Sur ce point, il faut redire avec force à quel point les mesures des plans sociaux vantées par les employeurs, comme les cellules de reclassement ou autres structures d’alibi, ne servent à rien. S’il n’existait pas des solidarités militantes ou familiales, les salariés victimes de plans de licenciement seraient encore plus nombreux à ne pas s’en relever.
En quoi les lois Macron, Rebsamen, El Khomri réduisent-elles les possibilités d’actions juridiques comparables à celle menée par les Conti ?
Il faut se souvenir qu’avant ces trois lois, le gouvernement Hollande avait déjà sévi. La loi du 14 juin 2013 a raccourci tous les délais de prescription en matière sociale. Ces dispositions sont lourdes de conséquences pour les salariés, lorsqu’ils n’ont pas agi à l’encontre de leur licenciement dans l’année, s’ils en demandent la nullité, ou deux ans s’ils en contestent le motif.
La loi Macron restreint à la France le champ d’application de l’obligation préalable de reclassement de l’employeur. Elle permet aussi à la Direccte d’homologuer le document unilatéral de l’employeur en ne tenant compte que des moyens de l’entreprise, sans s’intéresser à ceux du groupe, cela en cas de redressement ou liquidation judiciaire.
La loi El Khomri, qui tend à redéfinir le motif économique du licenciement, aurait pu avoir plus d’incidences dans l’affaire Continental, mais sans que cela soit insurmontable.
****
**Tâche demandée**.
Recopiez sans rien changer le passage du document sur les licenciements qui commence aux mots « La loi El Khomri, qui » et s'arrête après « cela soit insurmontable. ».

**Données fournies**.
****
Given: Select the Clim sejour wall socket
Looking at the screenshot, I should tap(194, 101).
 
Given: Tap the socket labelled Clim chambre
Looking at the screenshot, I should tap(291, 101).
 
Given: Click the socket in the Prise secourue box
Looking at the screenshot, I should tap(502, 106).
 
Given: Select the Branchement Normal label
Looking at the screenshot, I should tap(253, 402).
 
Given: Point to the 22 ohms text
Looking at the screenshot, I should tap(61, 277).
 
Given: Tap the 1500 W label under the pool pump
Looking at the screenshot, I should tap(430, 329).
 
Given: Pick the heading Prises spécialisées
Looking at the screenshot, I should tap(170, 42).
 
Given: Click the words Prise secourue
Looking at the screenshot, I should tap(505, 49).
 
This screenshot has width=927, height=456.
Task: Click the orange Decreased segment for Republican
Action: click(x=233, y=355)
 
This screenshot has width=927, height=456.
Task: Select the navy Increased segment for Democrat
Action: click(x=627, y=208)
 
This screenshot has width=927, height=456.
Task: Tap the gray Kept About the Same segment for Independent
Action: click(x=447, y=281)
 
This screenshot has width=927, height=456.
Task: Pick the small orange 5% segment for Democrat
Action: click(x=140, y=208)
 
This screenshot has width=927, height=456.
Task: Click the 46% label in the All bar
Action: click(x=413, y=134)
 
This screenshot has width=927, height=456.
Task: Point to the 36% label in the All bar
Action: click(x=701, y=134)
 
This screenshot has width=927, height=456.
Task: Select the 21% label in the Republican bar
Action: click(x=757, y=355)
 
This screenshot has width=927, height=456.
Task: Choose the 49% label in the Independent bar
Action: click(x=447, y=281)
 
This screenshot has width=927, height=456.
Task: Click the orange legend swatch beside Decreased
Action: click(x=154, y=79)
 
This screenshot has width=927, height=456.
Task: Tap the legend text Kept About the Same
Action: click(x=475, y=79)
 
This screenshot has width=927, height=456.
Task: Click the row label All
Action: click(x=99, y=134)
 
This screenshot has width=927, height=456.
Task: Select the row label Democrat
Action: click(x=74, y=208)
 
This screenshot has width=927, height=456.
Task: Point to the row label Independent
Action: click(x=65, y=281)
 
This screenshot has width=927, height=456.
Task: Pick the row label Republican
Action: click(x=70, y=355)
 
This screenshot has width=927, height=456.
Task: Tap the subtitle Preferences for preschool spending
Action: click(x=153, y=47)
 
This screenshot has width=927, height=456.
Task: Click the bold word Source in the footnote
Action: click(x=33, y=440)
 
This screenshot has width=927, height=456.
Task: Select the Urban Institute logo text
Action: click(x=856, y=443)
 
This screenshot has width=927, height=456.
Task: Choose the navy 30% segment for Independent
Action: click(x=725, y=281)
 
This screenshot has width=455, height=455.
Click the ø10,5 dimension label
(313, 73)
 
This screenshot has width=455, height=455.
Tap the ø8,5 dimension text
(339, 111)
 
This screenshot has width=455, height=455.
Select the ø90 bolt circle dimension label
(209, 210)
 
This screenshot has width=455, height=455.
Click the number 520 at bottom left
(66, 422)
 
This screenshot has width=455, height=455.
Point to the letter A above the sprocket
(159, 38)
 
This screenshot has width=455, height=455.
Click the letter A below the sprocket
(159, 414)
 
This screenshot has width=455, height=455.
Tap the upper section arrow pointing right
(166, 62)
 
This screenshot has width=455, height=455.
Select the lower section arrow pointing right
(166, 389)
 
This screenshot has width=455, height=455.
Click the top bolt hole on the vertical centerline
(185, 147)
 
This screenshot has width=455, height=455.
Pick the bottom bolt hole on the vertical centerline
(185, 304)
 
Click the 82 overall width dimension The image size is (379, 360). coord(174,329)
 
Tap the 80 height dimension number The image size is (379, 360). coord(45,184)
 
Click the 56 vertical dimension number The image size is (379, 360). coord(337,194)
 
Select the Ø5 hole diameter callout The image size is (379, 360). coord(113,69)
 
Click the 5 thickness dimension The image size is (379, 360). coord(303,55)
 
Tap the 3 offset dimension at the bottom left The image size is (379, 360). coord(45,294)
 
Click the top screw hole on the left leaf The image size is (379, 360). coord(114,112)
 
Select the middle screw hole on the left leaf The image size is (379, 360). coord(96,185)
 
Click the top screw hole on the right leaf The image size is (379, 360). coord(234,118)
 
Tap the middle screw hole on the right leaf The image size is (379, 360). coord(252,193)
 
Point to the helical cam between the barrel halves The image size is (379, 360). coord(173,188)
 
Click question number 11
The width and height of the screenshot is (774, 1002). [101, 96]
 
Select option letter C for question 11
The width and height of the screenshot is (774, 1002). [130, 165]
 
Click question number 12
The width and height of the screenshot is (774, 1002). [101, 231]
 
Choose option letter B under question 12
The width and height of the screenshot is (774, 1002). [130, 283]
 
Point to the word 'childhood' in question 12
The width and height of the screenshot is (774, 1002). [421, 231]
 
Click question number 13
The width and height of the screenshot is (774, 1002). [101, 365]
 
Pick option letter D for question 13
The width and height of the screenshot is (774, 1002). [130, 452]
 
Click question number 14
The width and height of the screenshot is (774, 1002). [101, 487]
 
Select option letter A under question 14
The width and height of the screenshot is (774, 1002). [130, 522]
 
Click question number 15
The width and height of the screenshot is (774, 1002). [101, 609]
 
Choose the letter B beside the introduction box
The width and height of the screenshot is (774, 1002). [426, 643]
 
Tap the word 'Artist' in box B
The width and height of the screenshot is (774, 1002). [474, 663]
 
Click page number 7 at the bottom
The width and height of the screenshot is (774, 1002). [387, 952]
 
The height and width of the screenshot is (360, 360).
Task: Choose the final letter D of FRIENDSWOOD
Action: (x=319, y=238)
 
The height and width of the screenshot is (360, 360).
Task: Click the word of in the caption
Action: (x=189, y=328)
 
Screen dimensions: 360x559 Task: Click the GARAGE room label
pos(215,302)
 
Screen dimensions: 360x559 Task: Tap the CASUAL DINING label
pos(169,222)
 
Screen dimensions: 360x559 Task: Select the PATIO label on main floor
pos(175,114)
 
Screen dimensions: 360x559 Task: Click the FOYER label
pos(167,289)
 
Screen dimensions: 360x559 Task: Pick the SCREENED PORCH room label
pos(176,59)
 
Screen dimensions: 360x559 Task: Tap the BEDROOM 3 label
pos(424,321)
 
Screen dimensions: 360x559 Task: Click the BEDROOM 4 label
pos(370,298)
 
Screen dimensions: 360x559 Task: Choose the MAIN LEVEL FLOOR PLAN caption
****
**Réponse à la tâche**.
La loi El Khomri, qui tend à redéfinir le motif économique du licenciement, aurait pu avoir plus d’incidences dans l’affaire Continental, mais sans que cela soit insurmontable.